Guinea pig pulmonary hypertension caused by cigarette smoke cannot be explained by capillary bed destruction

Abstract

Yamato, H., J. P. Sun, A. Churg, and J. L. Wright.Guinea pig pulmonary hypertension caused by cigarette smoke cannot be explained by capillary bed destruction. J. Appl. Physiol. 82(5): 1644–1653, 1997.—Chronic exposure to cigarette smoke is known to produce pulmonary hypertension in humans and in animal models, but the etiology of this process is controversial.

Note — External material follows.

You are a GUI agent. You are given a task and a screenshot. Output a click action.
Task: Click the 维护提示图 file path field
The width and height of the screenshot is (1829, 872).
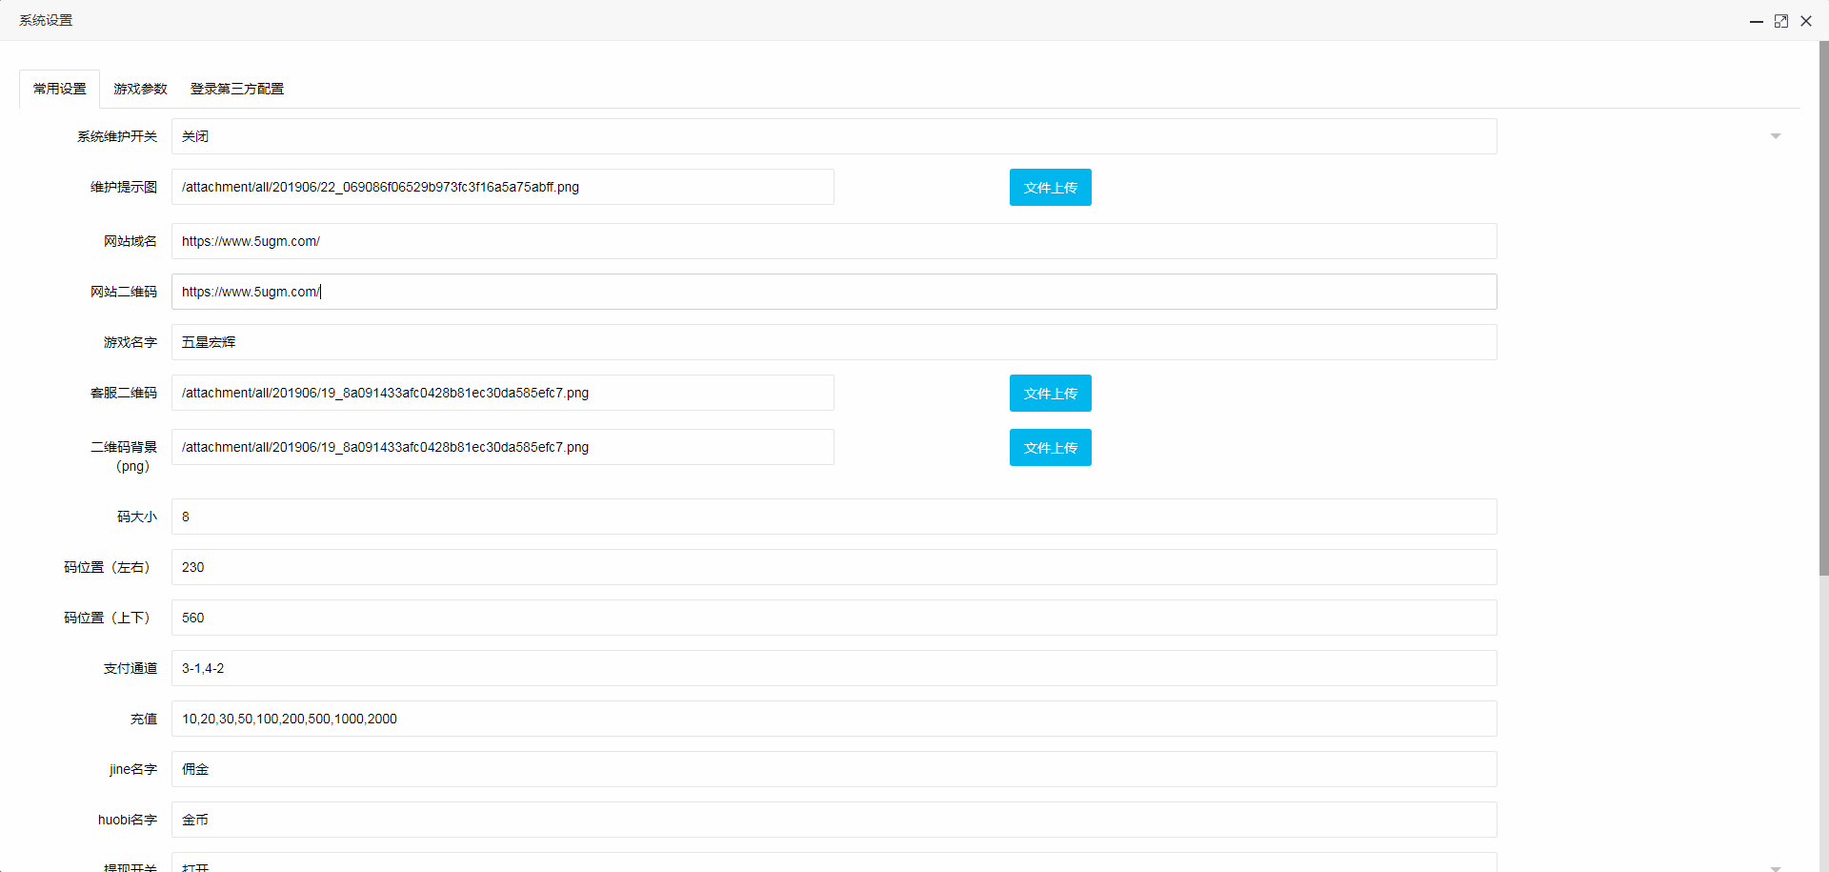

To evaluate whether alterations in the structure of the pulmonary capillary bed or the peribronchiolar arterioles could be correlated with the pulmonary arterial pressure (Ppa), we examined the pulmonary vasculature in guinea pigs that had developed pulmonary hypertension after being exposed to cigarette smoke for 6 mo. The smoke-exposed animals had a significant increased Ppa compared with the control (air-exposed) animals (14.4 ± 2.4 vs. 9.9 ± 0.9 cmH2O). In the smoke-exposed animals, there was an increased percentage of muscularized peribronchiolar arterioles (33.5 ± 5.8% smoke exposed vs. 56.1 ± 5.8% control), and the capillary diameter and density were significantly decreased in both the center and periphery of the lobule (center diameter 8.8 ± 1.9, periphery diameter 10.0 ± 2.0 μm, center density 79 ± 5, and periphery density 84 ± 4 in smoked exposed vs. center diameter 7.7 ± 1.9, periphery diameter 8.6 ± 2.0 μm, center density 73 ± 6, and periphery density 77 ± 6 in controls). Neither group showed any correlation between these values and the Ppa. We conclude that although chronic exposure to cigarette smoke produces alteration of the capillary bed and pulmonary arterioles secondary to emphysematous air-space enlargement, these structural findings cannot explain the increase in Ppa. It appears that pulmonary hypertension due to chronic cigarette smoke exposure is a result of a primary alteration of capillary or muscular arteriolar vascular structure but instead may be secondary to alterations of the dynamic properties of the vascular bed with subsequent increase in vascular resistance.